= AIM =
Lay out the lines of the material below as a Markdown table with the columns "Row" and "Line", running from the line with "Культура и спорт району (1054, 1027)" to the line with "Рекламодавцям (904, 179)", both included. Leave out any blank lines.

= PROVIDED RECORDS =
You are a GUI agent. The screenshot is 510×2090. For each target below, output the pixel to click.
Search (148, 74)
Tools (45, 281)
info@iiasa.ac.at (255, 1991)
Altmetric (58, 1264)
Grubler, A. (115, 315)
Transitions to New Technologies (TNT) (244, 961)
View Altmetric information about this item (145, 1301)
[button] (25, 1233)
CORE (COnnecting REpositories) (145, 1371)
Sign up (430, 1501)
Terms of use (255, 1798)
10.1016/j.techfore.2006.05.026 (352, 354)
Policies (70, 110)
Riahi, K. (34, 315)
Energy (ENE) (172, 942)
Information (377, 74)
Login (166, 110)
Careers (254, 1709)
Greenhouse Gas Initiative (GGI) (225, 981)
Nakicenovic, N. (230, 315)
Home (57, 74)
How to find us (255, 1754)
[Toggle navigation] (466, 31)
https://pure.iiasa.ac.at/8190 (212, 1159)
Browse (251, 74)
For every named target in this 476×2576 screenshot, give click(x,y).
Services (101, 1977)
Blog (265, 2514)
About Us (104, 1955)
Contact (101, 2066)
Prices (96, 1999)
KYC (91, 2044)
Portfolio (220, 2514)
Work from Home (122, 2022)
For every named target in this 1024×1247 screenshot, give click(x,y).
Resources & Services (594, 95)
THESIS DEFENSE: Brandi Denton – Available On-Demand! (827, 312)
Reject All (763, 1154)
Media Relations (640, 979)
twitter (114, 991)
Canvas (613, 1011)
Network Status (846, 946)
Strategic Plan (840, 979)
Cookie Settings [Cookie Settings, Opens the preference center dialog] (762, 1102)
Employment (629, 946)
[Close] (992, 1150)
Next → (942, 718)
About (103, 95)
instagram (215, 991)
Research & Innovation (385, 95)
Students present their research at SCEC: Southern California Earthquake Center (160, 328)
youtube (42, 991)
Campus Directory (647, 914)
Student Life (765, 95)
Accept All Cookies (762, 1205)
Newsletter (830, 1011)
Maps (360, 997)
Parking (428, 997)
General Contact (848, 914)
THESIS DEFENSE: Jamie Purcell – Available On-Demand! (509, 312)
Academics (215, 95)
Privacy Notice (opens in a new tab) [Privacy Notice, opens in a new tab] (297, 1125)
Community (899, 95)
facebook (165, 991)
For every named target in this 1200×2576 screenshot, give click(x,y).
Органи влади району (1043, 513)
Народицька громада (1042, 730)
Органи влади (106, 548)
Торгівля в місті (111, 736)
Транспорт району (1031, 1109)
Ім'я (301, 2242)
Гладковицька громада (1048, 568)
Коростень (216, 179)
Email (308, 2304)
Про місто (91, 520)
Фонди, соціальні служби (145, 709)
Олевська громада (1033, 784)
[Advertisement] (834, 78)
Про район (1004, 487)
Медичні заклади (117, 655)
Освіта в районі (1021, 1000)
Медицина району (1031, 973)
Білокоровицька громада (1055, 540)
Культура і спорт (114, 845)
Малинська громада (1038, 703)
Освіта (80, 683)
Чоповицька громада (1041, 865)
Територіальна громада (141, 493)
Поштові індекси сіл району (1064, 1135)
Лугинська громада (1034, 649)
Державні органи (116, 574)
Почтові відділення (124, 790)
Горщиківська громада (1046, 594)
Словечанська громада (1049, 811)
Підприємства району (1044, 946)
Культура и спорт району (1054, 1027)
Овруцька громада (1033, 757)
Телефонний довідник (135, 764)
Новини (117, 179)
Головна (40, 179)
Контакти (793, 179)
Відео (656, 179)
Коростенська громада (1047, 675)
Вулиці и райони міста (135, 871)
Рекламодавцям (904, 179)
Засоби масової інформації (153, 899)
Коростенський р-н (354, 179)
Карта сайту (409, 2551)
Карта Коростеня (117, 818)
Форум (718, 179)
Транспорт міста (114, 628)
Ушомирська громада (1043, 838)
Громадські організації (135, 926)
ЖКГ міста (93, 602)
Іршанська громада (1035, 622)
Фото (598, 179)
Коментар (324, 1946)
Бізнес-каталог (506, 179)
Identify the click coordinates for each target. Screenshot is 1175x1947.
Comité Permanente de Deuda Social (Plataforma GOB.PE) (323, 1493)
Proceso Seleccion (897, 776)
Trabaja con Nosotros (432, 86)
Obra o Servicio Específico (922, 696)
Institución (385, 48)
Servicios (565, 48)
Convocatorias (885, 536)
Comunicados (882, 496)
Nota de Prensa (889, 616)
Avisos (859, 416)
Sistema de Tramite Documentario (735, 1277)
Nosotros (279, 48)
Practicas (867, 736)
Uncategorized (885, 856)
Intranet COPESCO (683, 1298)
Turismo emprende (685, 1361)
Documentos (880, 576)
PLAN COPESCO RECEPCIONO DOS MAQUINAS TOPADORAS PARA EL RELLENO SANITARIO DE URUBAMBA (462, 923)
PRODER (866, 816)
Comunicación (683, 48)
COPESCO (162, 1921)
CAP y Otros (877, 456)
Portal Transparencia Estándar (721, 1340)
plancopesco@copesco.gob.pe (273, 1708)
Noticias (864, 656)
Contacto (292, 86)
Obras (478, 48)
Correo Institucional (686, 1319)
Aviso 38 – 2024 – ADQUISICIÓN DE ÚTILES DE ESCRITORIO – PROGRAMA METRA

= RESULT BELOW =
| Row | Line |
|---|---|
| 1 | Культура и спорт району (1054, 1027) |
| 2 | Овруцька громада (1033, 757) |
| 3 | Телефонний довідник (135, 764) |
| 4 | Новини (117, 179) |
| 5 | Головна (40, 179) |
| 6 | Контакти (793, 179) |
| 7 | Відео (656, 179) |
| 8 | Коростенська громада (1047, 675) |
| 9 | Вулиці и райони міста (135, 871) |
| 10 | Рекламодавцям (904, 179) |